From the line containing "Open taniaomotayo's profile" through the last line of the records below, each line is to be repeated exactly; pictures are to be omitted.

Recorded data section start

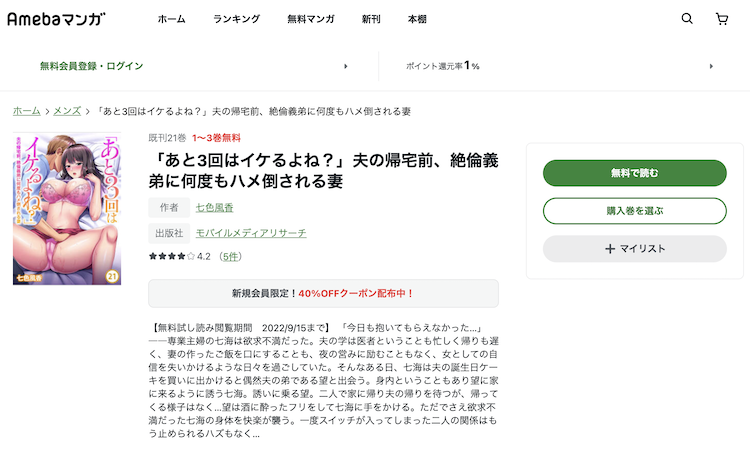The height and width of the screenshot is (449, 750).
Task: Open the search magnifier icon
Action: pos(687,19)
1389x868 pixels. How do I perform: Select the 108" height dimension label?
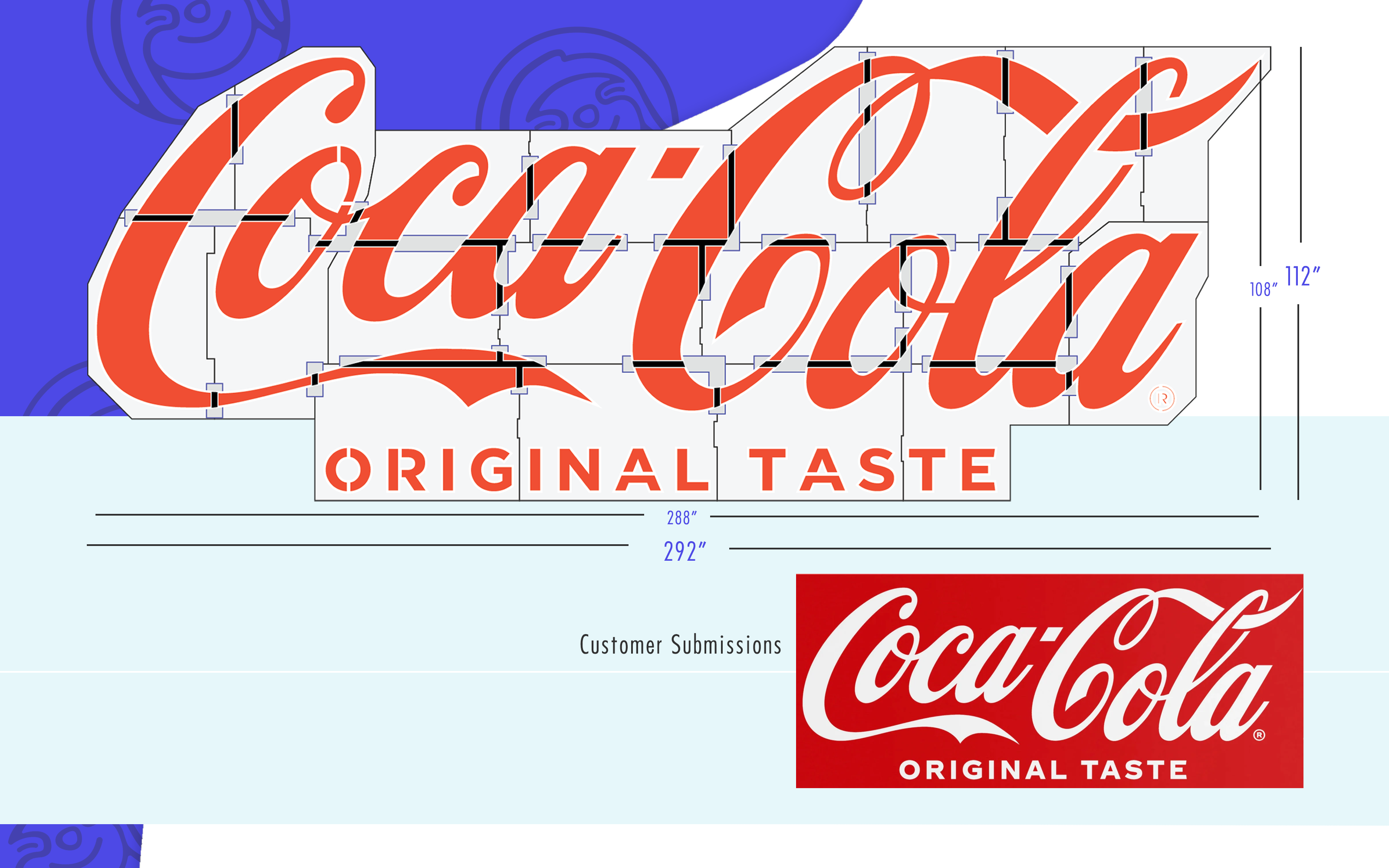pos(1263,289)
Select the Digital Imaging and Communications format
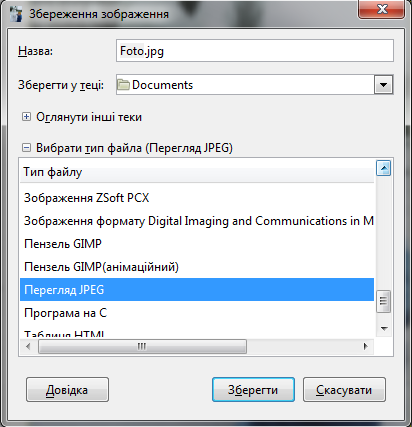The height and width of the screenshot is (427, 412). click(x=197, y=221)
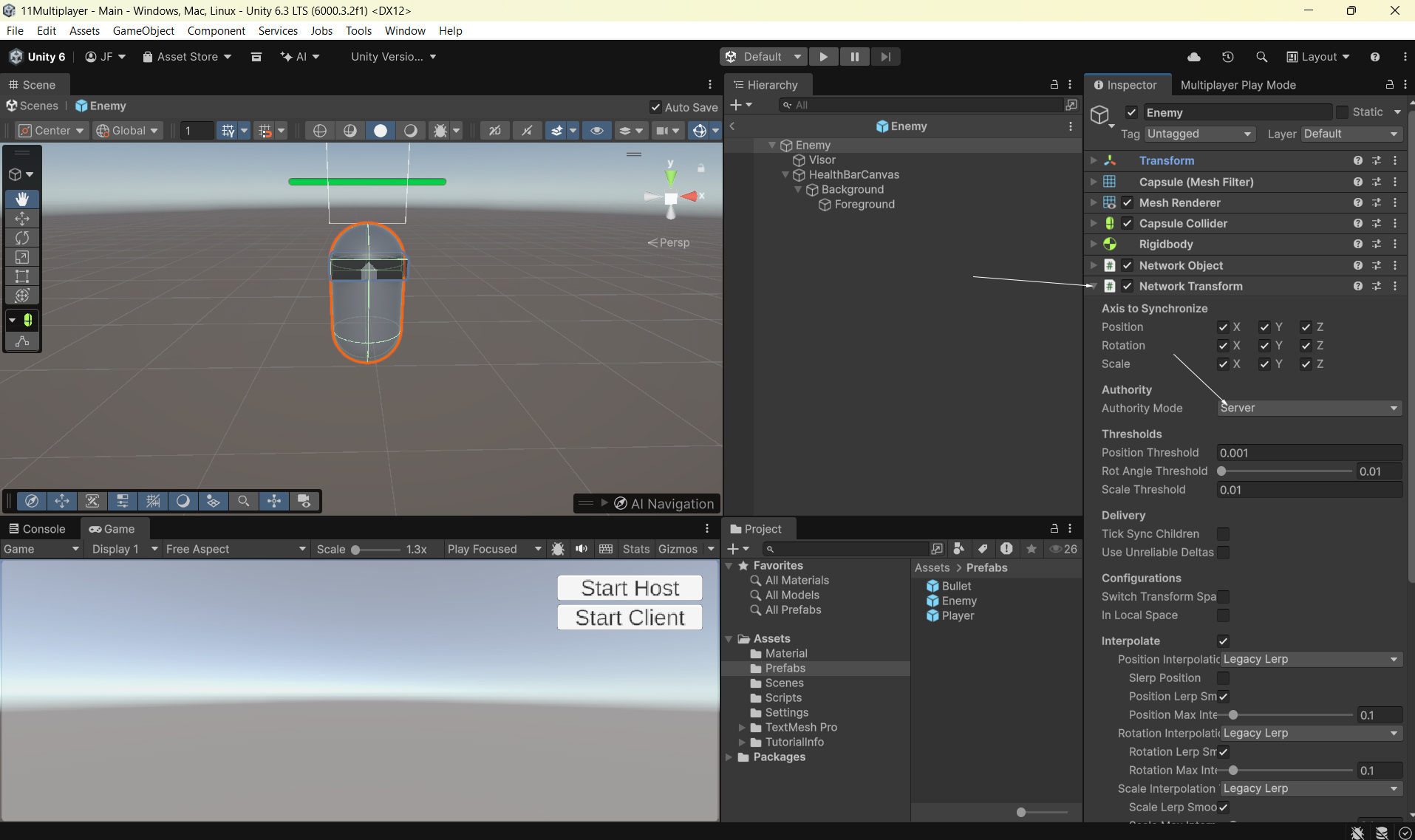This screenshot has height=840, width=1415.
Task: Click the Start Host button
Action: (x=630, y=588)
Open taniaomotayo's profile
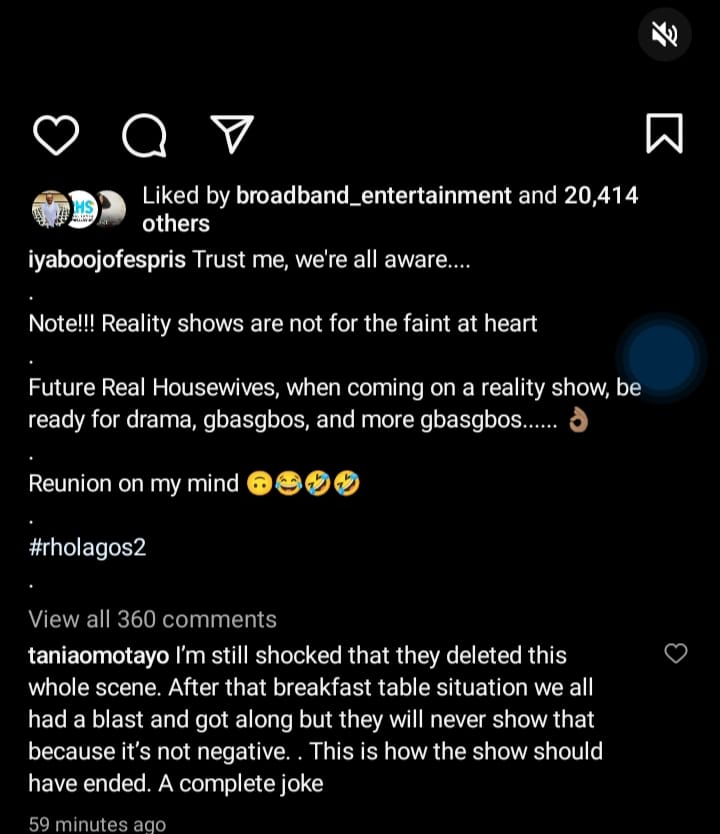Image resolution: width=720 pixels, height=834 pixels. [x=98, y=655]
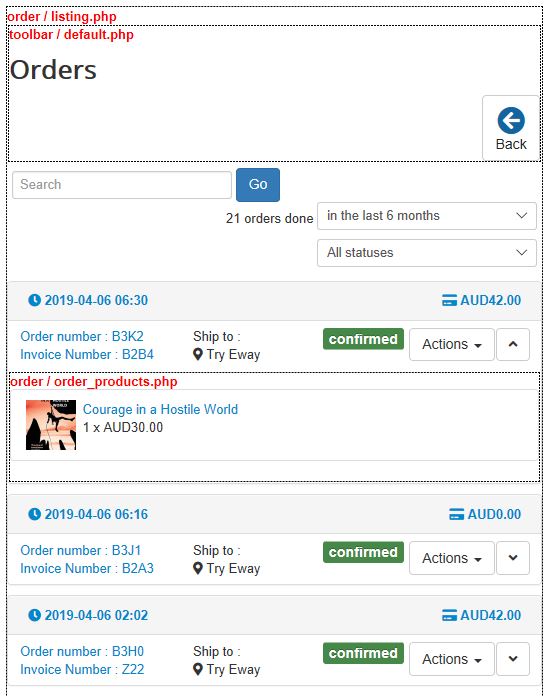The height and width of the screenshot is (696, 550).
Task: Open Courage in a Hostile World link
Action: [160, 409]
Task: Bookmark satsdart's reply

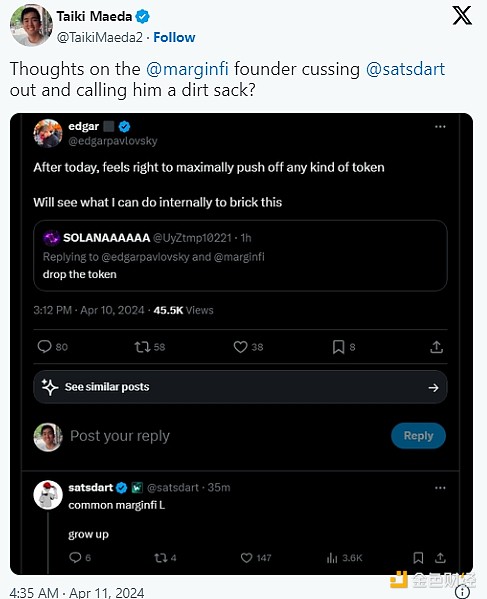Action: point(418,558)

Recorded data section end

Completed task:
Open taniaomotayo's profile
Image resolution: width=720 pixels, height=834 pixels. [x=98, y=655]
The height and width of the screenshot is (696, 550).
Task: Open Courage in a Hostile World link
Action: [160, 409]
Task: Bookmark satsdart's reply

Action: point(418,558)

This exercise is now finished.